Thierry Bourcy et François-Henri Soulié
10/18 (Grands détectives), 2016
ISBN : 978-2-264-06785-2 – 258 pages – 7,50 €

18 Comments

    1. Je me suis fait un petit plaisir en allant les écouter présenter le roman, entre deux rencontres aux Rendez-Vous de l’Histoire. En me disant bien sûr que j’aurais bien aimé animer cette rencontre-là aussi 😉 J’aime bien savoir pourquoi les auteurs de romans historiques choisissent telle ou telle époque, pourquoi ils s’attachent à tel personnage…etc… la cuisine des auteurs, en fait…

    1. Il m’a plu pour ce qu’il vaut : l’évocation de l’époque est réussie, l’intrigue tient la route, mais ce n’est pas un grand roman policier.
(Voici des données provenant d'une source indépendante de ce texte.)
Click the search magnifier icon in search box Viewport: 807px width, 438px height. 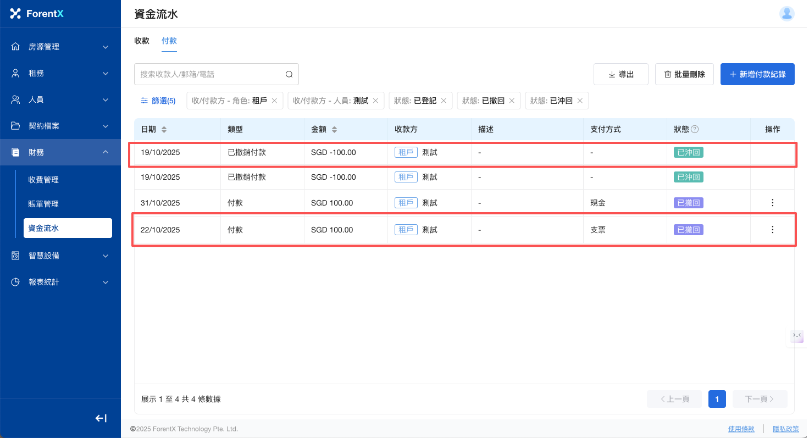click(289, 74)
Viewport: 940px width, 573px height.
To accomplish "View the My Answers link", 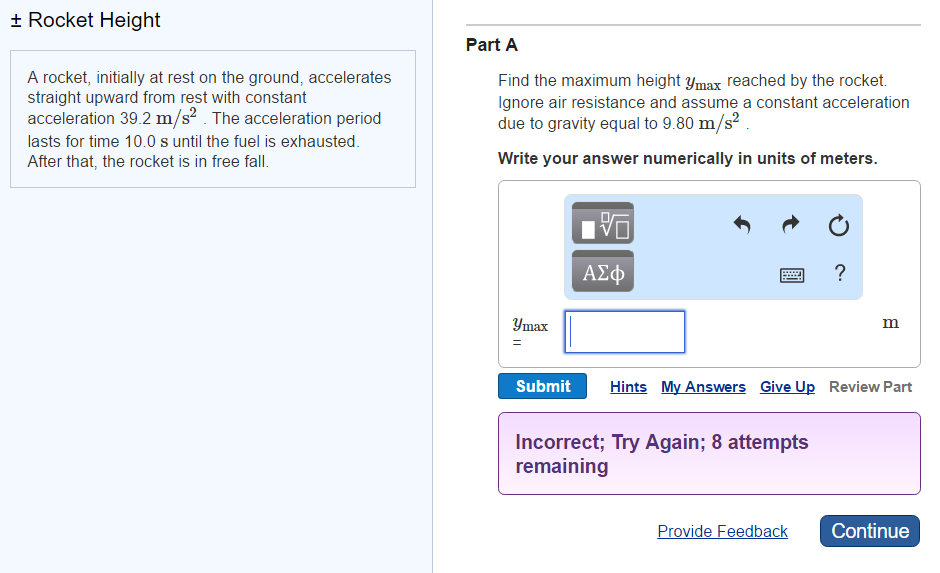I will click(x=703, y=387).
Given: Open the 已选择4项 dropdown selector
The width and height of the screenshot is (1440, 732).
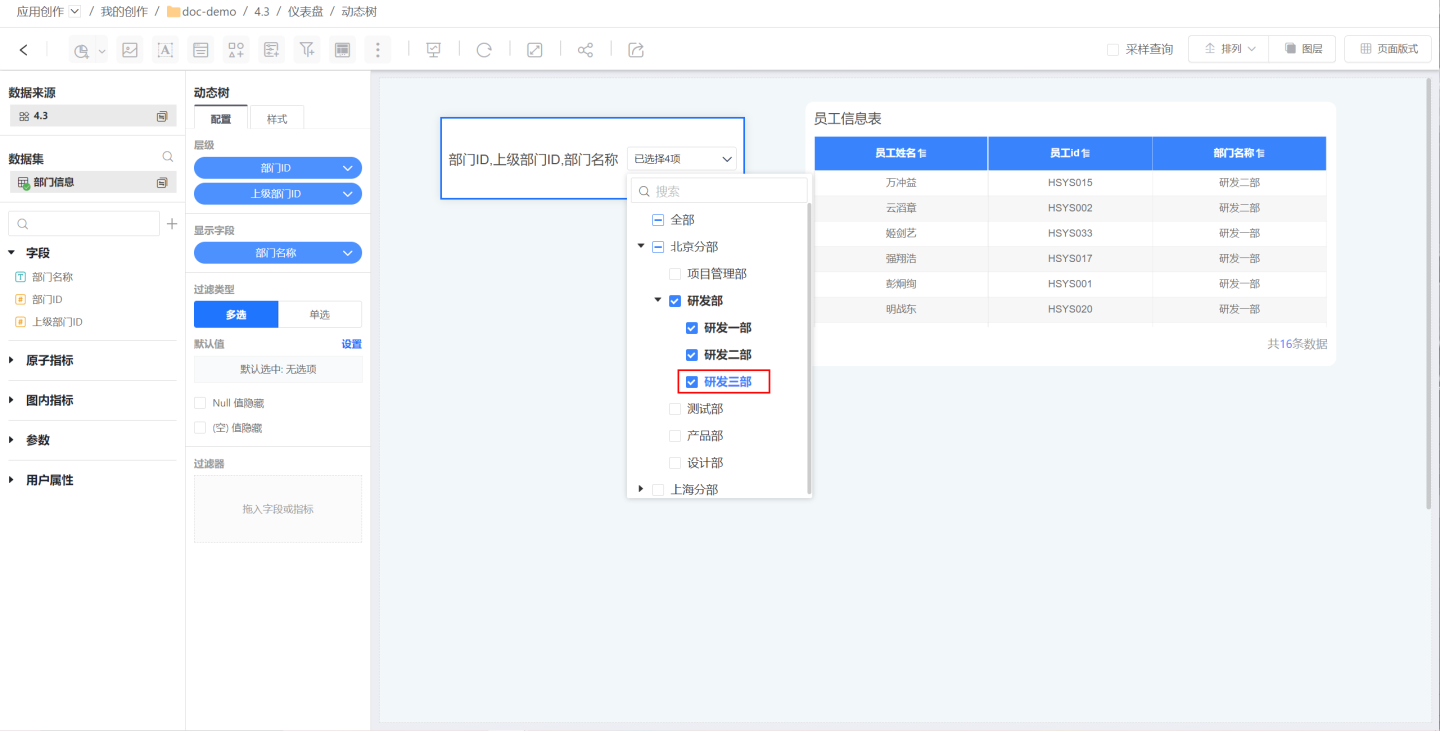Looking at the screenshot, I should click(684, 159).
C’est une lecture sympathique, je l’ai lu en une journée avec plaisir et c’est une bonne chose vu le nombreux de romans ennuyeux qui s’écrivent…

  1. De tycho brahé, je ne connaissais que l’aura scientifique (avec le grand observatoire tout ça) et le duel qui lui valu un faux nez 🙂 je ne savais même pas qu’il y avait un mystère autour de sa mort tssssss c’est mon genre de livre ça 😀

    1. On ne peut pas tout savoir sur tous les grands esprits qui sont passés avant nous… et justement, ce genre de roman facile à lire nous permet d’en apprendre plus de façon agréable 😉

  2. je sais que ce roman n’est pas pour moi, mais j’adore lire les billets sur des livres que je ne lirai pas. j’ai vraiment du mal avec les romans policiers historiques. Et puis, parfois les blogs me font douter et lorsque je tombe sur une « pépite » (vocabulaire des blogs) je me dis que rien n’est jamais certains , même pas mes goûts littéraires!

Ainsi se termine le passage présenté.